— START Provided material —

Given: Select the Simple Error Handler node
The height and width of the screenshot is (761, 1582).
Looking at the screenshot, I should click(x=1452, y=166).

— END Provided material —
— START Provided material —

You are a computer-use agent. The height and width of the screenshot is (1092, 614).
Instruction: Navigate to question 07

— END Provided material —
— START Provided material —

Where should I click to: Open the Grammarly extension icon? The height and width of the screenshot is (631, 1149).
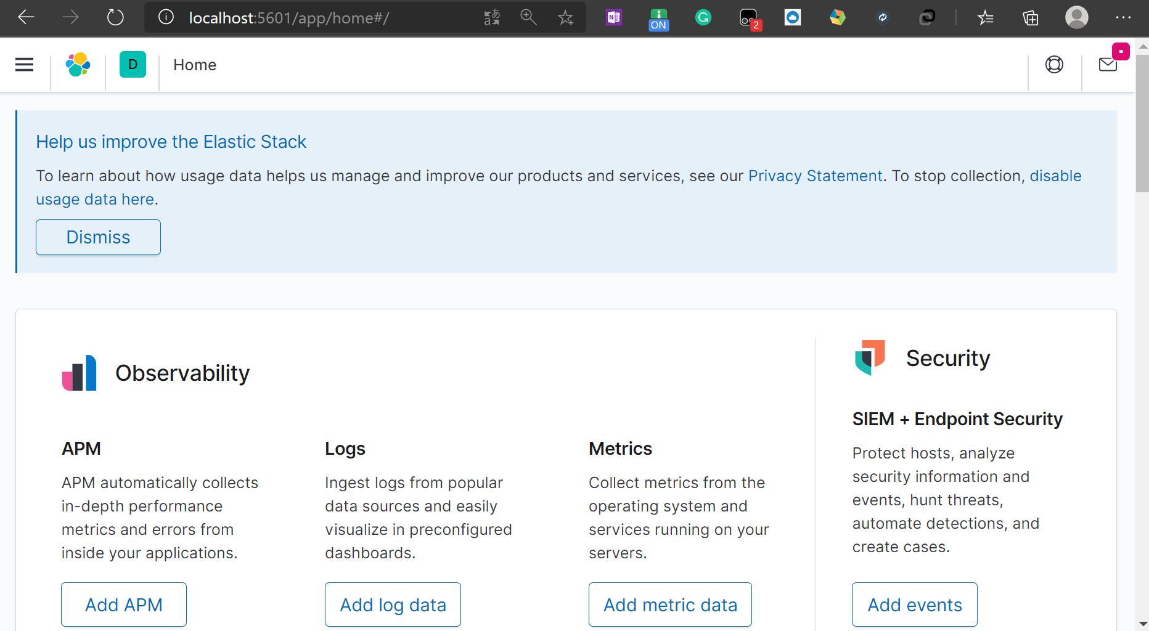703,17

— END Provided material —

Copy the records between the line containing "Given: Select the Simple Error Handler node" and the line containing "Looking at the", inclusive, reproducing each line exactly.

Expected answer —
Given: Select the Simple Error Handler node
The height and width of the screenshot is (761, 1582).
Looking at the screenshot, I should click(x=1452, y=166).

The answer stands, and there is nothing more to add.